Exercise aim:
Answer these from the text below on re-creating Polynesian voyaging:
(a) What organization did Ben Finney establish in 1973?
(b) Who tried to paddle a surfboard to the nearest island for help after the Hōkūleʻa capsized?
(c) How long did the 'Lapita Tikopia' and 'Lapita Anuta' take to sail to the islands?

[Selected text — start]

Ethnographic research in the Caroline Islands in Micronesia brought to light the fact that traditional stellar navigational methods were still very much in everyday use there. The building and testing of proa canoes (wa) inspired by traditional designs, the harnessing of knowledge from skilled Micronesians, as well as voyages using stellar navigation, allowed practical conclusions about the seaworthiness and handling capabilities of traditional Polynesian canoes and allowed a better understanding of the navigational methods that were likely to have been used by the Polynesians and of how they, as people, were adapted to seafaring. Recent re-creations of Polynesian voyaging have largely used Micronesian methods and the teachings of a Micronesian navigator, Mau Piailug.

Anthropologist and historian Ben Finney built Nalehia, a 40 ft replica of a Hawaiian double canoe. Finney tested the canoe in a series of sailing and paddling experiments in Hawaiian waters. In 1973, he established the Polynesian Voyaging Society to test the contentious question of how Polynesians found their islands. The team claimed to be able to replicate ancient Hawaiian double-hulled canoes capable of sailing across the ocean using strictly traditional voyaging techniques.

In 1978, the Hōkūleʻa was capsized en route to Tahiti. Eddie Aikau, a world champion surfer, and part of the crew, attempted to paddle his surfboard to the nearest island to find help. He was never seen again, but the crew was rescued.

In 1980, a Hawaiian named Nainoa Thompson invented a new method of non-instrument navigation (called the "modern Hawaiian wayfinding system"), enabling him to complete the voyage from Hawaiʻi to Tahiti and back. In 1987, Matahi Whakataka-Brightwell and his mentor Francis Cowan sailed from Tahiti to New Zealand without instruments in the waka Hawaiki-nui.

In New Zealand, a leading Māori navigator and ship builder was Hector Busby, who was also inspired and influenced by Nainoa Thompson and Hokulea's voyage there in 1985.

In 2008, the Lapita expedition sailed two catamarans from their construction in the Philippines to Tikopia and Anuta, Polynesian outliers of the Solomon Islands. British-based catamaran designers Hanneke Boon and James Wharram closely followed the hull shape of the traditional Tikopia craft, as represented by Rakeitonga, a 9 m outrigger canoe acquired by the Auckland Museum in 1916. The expedition used Polynesian navigation to sail along the coast of Northern New Guinea and then sailed 150 miles to an island for which they had modern charts, proving that it is possible to sail a modern catamaran along the path of the Lapita Pacific migration. The 'Lapita Tikopia' and its sistership 'Lapita Anuta' took five months to sail to the islands, following the ancient migration route of the Lapita people into the Pacific. This voyage of maritime archaeology culminated in the gift of these boats to the islanders, with the intention of ending " an era of being cut off from the surrounding islands and their extended family connections" and allowing deep-sea fishing once more. Unlike many other modern Polynesian "replica" voyages, the Wharram catamarans were at no point towed or escorted by a modern vessel with modern GPS navigation system, nor were they fitted with a motor.

[Selected text — finish]
[Extracted data — start]

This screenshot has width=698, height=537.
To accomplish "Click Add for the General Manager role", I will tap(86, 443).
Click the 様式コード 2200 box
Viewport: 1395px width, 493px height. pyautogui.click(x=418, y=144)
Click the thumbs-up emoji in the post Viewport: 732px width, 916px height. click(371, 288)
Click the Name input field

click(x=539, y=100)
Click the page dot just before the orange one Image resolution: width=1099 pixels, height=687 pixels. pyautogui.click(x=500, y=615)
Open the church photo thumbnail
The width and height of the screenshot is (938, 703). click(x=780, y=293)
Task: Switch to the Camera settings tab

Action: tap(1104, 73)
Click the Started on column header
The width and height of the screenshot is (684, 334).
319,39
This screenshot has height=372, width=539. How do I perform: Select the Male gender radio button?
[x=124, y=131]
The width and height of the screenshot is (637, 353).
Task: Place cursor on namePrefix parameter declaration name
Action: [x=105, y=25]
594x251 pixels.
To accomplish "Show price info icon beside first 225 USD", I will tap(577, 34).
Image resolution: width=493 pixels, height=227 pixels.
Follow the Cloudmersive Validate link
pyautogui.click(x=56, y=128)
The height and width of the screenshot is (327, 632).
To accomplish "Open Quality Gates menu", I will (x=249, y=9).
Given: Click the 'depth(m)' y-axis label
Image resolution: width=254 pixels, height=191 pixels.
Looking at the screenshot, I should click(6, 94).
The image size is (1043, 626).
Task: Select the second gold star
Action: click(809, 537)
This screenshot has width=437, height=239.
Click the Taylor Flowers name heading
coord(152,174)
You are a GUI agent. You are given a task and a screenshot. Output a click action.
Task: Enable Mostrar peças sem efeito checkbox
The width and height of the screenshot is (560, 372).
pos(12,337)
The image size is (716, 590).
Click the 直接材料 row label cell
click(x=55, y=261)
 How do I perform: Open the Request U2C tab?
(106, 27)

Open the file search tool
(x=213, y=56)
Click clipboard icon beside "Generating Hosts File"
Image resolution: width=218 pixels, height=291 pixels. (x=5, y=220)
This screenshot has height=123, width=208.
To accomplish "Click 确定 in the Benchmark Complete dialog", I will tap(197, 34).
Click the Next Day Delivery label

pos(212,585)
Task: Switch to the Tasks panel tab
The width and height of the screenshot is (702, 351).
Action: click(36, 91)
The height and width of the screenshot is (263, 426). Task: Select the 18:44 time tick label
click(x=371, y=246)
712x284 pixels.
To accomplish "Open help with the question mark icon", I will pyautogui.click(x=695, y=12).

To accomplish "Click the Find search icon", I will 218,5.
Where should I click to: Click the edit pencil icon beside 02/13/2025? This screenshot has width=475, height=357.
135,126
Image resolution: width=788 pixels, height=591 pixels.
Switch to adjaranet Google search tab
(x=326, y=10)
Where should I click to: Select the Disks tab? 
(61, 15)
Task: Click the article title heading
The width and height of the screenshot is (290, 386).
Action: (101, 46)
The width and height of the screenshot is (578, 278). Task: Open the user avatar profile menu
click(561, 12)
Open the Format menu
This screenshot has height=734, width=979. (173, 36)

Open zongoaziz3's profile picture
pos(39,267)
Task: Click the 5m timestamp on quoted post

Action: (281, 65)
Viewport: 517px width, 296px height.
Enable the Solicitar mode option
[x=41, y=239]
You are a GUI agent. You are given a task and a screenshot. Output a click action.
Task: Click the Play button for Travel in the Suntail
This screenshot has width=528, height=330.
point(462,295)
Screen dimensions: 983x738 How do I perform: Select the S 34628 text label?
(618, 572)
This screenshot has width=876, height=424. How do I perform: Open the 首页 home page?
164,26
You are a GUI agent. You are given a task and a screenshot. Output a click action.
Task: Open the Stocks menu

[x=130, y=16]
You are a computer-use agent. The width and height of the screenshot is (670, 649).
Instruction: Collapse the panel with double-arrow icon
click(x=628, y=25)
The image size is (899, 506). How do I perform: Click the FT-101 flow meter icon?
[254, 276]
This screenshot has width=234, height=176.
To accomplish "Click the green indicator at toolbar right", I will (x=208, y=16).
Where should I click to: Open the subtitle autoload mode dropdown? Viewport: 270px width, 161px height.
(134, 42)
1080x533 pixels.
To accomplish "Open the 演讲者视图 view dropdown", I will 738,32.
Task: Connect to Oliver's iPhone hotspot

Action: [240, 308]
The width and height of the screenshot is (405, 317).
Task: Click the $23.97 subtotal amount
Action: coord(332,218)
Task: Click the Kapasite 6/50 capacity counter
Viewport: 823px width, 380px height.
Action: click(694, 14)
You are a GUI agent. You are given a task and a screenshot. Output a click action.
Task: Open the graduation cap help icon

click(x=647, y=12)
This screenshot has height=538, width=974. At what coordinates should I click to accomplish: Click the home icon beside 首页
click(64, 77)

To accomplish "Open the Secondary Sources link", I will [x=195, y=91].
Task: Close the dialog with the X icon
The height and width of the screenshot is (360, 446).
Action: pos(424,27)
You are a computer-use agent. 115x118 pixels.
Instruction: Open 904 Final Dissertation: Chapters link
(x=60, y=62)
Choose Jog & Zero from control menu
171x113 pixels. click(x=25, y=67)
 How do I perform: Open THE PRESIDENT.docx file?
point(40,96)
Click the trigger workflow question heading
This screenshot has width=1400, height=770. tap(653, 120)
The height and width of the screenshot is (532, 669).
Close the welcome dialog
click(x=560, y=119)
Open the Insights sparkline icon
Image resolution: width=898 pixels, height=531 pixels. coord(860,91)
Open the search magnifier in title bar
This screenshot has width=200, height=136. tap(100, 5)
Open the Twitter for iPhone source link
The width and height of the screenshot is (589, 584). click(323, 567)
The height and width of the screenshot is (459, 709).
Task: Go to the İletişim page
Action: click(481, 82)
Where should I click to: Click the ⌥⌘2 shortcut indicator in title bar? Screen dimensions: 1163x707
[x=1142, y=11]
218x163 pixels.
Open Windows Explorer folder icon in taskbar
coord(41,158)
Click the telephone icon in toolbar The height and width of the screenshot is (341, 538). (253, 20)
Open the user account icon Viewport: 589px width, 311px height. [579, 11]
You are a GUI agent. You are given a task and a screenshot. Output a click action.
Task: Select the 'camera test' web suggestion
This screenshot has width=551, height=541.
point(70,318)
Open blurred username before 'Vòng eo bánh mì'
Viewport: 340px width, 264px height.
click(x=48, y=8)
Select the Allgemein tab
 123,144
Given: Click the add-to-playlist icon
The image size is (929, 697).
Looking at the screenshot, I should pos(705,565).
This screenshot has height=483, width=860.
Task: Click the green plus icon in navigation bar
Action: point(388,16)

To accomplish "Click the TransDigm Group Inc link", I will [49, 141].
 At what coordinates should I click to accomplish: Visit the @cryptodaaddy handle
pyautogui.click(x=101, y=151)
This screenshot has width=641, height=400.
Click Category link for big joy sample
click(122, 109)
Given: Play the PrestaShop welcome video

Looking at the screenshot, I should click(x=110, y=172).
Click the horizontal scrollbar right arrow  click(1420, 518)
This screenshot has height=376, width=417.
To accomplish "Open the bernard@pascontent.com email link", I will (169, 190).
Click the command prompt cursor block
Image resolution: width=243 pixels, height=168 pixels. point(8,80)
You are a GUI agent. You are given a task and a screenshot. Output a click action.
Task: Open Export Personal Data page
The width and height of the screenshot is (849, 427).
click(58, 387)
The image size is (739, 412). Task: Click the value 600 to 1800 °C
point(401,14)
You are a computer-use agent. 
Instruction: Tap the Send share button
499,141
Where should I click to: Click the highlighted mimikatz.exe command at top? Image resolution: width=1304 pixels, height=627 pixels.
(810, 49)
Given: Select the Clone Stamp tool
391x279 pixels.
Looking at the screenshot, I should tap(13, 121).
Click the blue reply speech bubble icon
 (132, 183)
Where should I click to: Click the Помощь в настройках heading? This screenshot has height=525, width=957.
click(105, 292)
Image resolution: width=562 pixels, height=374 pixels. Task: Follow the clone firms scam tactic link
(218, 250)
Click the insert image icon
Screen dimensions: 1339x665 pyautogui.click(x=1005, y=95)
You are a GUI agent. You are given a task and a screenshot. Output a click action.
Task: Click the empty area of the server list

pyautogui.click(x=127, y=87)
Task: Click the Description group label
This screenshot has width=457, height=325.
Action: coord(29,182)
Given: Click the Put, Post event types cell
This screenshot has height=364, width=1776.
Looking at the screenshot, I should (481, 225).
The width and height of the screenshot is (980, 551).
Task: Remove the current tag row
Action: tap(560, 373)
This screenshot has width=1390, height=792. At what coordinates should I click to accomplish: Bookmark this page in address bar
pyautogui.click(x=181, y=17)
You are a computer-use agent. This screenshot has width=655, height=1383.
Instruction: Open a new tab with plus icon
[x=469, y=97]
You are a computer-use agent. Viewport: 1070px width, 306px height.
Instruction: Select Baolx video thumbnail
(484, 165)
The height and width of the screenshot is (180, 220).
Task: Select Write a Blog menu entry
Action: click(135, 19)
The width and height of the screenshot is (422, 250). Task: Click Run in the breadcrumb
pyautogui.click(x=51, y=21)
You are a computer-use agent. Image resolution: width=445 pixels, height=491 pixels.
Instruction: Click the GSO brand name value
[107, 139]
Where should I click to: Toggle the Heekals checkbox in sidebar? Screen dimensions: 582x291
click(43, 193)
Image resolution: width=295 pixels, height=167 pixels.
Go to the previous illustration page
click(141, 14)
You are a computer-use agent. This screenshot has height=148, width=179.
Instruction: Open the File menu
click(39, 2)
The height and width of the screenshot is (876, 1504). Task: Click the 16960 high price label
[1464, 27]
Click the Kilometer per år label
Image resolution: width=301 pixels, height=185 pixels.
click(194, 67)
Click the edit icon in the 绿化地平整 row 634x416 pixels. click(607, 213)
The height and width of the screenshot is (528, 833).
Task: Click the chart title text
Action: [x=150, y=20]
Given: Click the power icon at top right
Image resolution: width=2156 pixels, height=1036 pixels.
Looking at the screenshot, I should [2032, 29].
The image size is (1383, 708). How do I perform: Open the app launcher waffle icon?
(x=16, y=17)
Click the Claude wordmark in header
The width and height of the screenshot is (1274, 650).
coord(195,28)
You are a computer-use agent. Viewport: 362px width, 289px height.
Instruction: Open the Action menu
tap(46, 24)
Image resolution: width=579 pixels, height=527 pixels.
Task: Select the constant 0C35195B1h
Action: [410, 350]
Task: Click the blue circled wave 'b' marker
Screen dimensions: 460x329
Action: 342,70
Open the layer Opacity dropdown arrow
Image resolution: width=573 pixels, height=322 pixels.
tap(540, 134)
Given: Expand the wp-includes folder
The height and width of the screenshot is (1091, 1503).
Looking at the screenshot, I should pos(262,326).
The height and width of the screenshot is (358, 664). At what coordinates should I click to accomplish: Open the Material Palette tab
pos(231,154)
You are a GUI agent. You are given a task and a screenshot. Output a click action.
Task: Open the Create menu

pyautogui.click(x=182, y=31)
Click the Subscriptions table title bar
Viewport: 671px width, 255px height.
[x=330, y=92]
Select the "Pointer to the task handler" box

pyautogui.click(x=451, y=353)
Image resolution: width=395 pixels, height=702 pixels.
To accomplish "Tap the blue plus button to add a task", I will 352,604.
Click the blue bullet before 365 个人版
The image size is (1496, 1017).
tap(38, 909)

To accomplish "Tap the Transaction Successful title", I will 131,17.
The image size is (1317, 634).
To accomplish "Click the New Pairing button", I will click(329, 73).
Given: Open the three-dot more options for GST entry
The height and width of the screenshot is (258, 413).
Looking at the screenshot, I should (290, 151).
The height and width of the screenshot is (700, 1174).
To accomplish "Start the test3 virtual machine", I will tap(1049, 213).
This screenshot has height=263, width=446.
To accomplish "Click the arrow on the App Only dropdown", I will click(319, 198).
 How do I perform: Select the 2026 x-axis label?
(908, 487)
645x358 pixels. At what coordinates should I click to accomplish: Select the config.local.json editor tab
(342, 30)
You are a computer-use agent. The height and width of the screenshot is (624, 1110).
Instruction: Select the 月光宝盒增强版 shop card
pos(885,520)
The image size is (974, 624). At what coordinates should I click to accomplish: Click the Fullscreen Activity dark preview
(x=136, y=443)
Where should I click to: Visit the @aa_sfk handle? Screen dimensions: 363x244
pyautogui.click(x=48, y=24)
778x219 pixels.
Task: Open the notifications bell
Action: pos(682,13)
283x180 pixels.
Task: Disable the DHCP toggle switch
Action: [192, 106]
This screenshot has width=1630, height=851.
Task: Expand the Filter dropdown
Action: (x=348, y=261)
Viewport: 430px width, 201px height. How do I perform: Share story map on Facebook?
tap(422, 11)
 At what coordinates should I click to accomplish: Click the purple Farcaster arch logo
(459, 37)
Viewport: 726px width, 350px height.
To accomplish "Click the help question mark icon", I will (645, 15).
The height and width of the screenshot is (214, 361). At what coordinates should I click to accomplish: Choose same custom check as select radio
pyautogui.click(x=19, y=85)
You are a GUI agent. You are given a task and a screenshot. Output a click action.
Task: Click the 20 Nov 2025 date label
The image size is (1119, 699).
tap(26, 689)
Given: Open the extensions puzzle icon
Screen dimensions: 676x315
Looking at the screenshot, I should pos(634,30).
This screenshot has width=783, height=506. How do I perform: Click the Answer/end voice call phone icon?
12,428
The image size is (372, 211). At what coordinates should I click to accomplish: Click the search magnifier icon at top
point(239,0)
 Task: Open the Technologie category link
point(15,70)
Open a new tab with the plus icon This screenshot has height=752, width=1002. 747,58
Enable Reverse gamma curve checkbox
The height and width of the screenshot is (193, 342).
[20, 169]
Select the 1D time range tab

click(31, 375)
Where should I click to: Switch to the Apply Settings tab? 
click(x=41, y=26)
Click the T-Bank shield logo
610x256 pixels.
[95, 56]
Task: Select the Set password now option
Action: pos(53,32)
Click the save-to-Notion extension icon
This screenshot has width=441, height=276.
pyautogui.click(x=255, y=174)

[Extracted data — finish]

Response for this exercise:
(a) The Polynesian Voyaging Society.
(b) Eddie Aikau.
(c) Five months.